# Tecumesh carburetor Fuel Fitting



## Nacho7 (Sep 14, 2010)

I have a Craftsman chipper Shredder that needs replacement of tecumesh carburetor part # 632689. That part is no longer available and has a replacement part listed as 640260A. The engine model is HM90-156004 and the Chipper/Shredder model is 246-649C099. I ordered and recieved the new carb. The new carb has a plastic fuel fitting that is in the form of a right angle. The original carb has a metal fuel fitting wich points out straight. The replacement carb brought the metal/straight pointing fuel fitting as a loose part. My question is

Does it matter if I use the plastic installed one as is? Will it cause any problems in operating my chipper/shredder or any fire hazzards?

If I have to replace the fuel fitting and install the straight one they shipped, how do I do this? I'm concerned I'll break it or will damage the carb. A Sears tech came to my house originally with the same replacement part and ripped it apart trying to remove the pastic one and then quit and said it could not be done but didn't say why it needed to be done in the first place. The fact that a straight one is shipped makes me believe it's needed for some reason (can't see why though) and that there must be a way to remove the plastic one with out damaging the carb.

I did see an old thread in one of these forums that said to use a sheet metal screw to pull it out with a vice grib and then tap in the new one (these have no threads, the seem to be pressed in) but it wasn't clear to me how to do this exactly. I want to double check if I need to even do this and what's the best procedue to ensure a tight/solid fit with minimal damage in removal. 

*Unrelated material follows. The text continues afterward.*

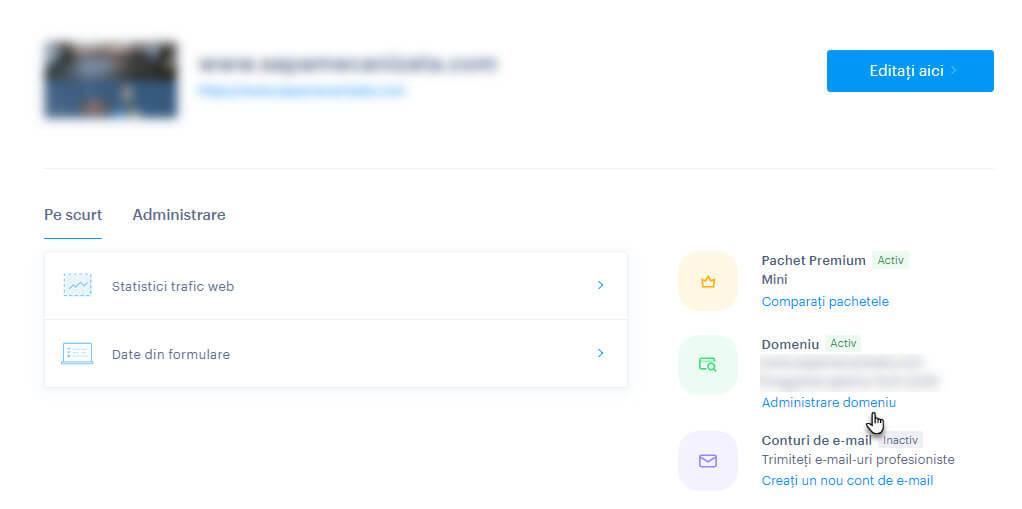
Task: Open the Comparați pachetele link
Action: point(825,302)
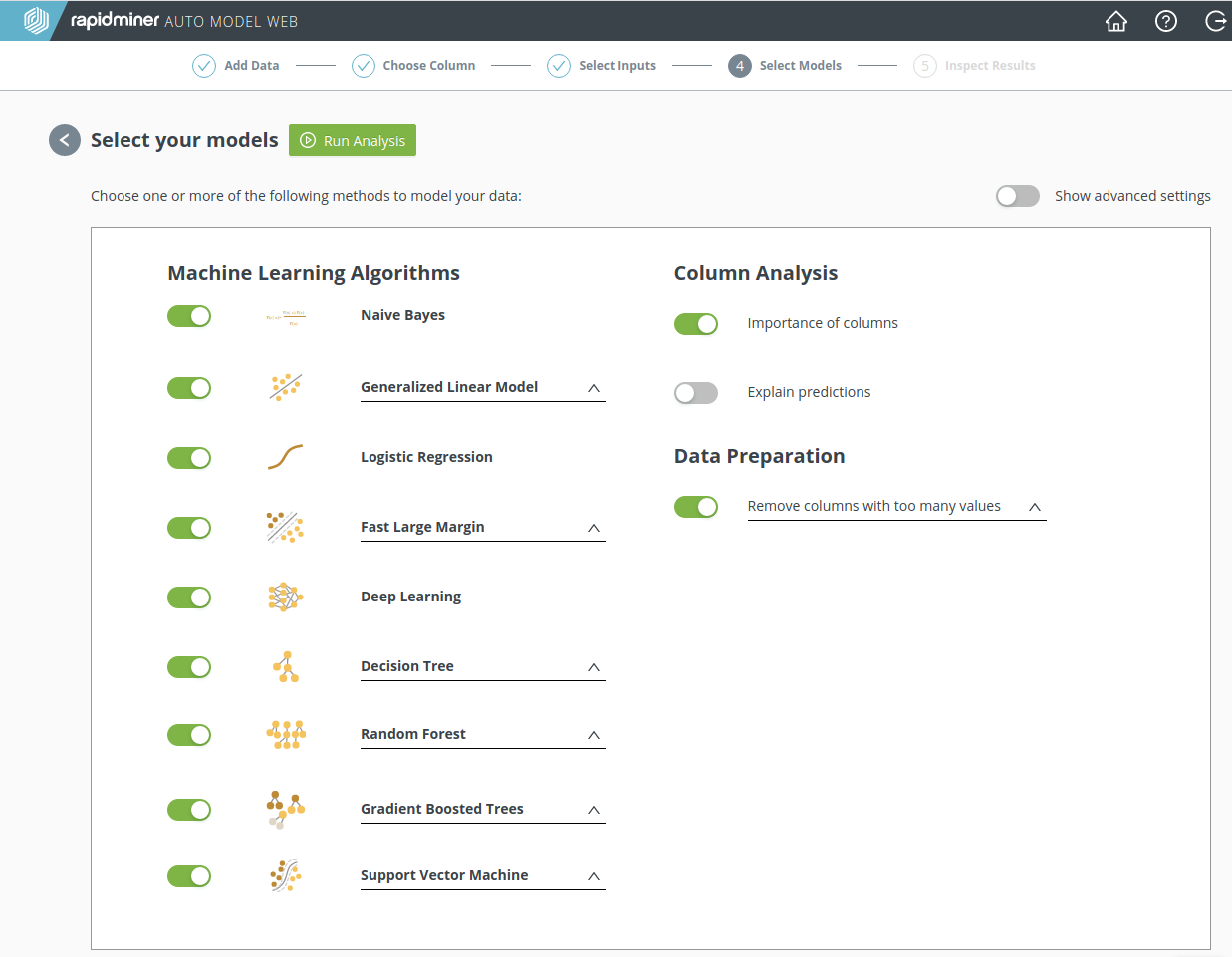Go to the Select Inputs step
The image size is (1232, 957).
603,66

Thanks to anyone that can help.


----------



## paulr44 (Oct 14, 2008)

See page 24 (acrobat page 28) http://www.cpdonline.com/692509.pdf
New fittings are available from your local dealer. It doesn't matter whether a fitting is straight or 90 deg., unless the fuel line may end up being near the exhaust heat or come in contact with moving parts. The Sears mechanic must have not been trained on these carbs. Only the nipple is plastic, which attaches to a metal fitting. If the plastic nipple is ever turned on the metal, it ruins the seal and the fitting assembly must be replaced. The "straight" fitting part number is 632164 should you need another one.
Paul


----------